Records from a data source
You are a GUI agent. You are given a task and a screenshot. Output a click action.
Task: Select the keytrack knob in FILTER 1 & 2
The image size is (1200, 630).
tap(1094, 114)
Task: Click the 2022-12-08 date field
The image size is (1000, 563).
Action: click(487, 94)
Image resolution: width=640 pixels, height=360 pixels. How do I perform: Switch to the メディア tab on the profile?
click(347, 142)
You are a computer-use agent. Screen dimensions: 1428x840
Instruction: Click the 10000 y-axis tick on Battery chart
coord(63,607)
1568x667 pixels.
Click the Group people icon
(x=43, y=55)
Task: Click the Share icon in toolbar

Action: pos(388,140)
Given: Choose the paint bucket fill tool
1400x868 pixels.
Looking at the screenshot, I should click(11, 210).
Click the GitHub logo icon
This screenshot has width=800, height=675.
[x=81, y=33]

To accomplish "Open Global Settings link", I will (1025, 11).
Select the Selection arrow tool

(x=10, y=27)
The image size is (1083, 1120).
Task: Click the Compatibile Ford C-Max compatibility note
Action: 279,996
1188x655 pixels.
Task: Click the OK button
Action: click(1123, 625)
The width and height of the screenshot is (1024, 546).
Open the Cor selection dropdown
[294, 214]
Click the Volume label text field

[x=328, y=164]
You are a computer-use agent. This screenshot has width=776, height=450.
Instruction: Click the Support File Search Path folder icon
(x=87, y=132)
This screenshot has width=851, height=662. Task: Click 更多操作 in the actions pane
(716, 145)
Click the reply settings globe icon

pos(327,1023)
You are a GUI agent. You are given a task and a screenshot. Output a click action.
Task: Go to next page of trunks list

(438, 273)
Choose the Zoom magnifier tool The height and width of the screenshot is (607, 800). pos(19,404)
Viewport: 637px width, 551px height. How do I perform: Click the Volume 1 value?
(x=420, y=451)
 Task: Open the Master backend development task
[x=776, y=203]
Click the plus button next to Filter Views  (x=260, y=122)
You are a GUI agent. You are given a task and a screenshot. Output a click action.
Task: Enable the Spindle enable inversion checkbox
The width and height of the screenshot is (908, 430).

* **Description of the task**: Output every entry exactly as it appears.

* **Task answer**:
You are a GUI agent. You are given a task and a screenshot. Output a click action.
Task: Select the keytrack knob in FILTER 1 & 2
The image size is (1200, 630).
tap(1094, 114)
Task: Click the 2022-12-08 date field
The image size is (1000, 563).
Action: click(487, 94)
Image resolution: width=640 pixels, height=360 pixels. How do I perform: Switch to the メディア tab on the profile?
click(347, 142)
You are a computer-use agent. Screen dimensions: 1428x840
Instruction: Click the 10000 y-axis tick on Battery chart
coord(63,607)
1568x667 pixels.
Click the Group people icon
(x=43, y=55)
Task: Click the Share icon in toolbar

Action: pos(388,140)
Given: Choose the paint bucket fill tool
1400x868 pixels.
Looking at the screenshot, I should click(11, 210).
Click the GitHub logo icon
This screenshot has width=800, height=675.
[x=81, y=33]

To accomplish "Open Global Settings link", I will (1025, 11).
Select the Selection arrow tool

(x=10, y=27)
The image size is (1083, 1120).
Task: Click the Compatibile Ford C-Max compatibility note
Action: 279,996
1188x655 pixels.
Task: Click the OK button
Action: click(1123, 625)
The width and height of the screenshot is (1024, 546).
Open the Cor selection dropdown
[294, 214]
Click the Volume label text field

[x=328, y=164]
You are a computer-use agent. This screenshot has width=776, height=450.
Instruction: Click the Support File Search Path folder icon
(x=87, y=132)
This screenshot has width=851, height=662. Task: Click 更多操作 in the actions pane
(716, 145)
Click the reply settings globe icon

pos(327,1023)
You are a GUI agent. You are given a task and a screenshot. Output a click action.
Task: Go to next page of trunks list

(438, 273)
Choose the Zoom magnifier tool The height and width of the screenshot is (607, 800). pos(19,404)
Viewport: 637px width, 551px height. How do I perform: Click the Volume 1 value?
(x=420, y=451)
 Task: Open the Master backend development task
[x=776, y=203]
Click the plus button next to Filter Views  (x=260, y=122)
You are a GUI agent. You are given a task and a screenshot. Output a click action.
Task: Enable the Spindle enable inversion checkbox
The width and height of the screenshot is (908, 430).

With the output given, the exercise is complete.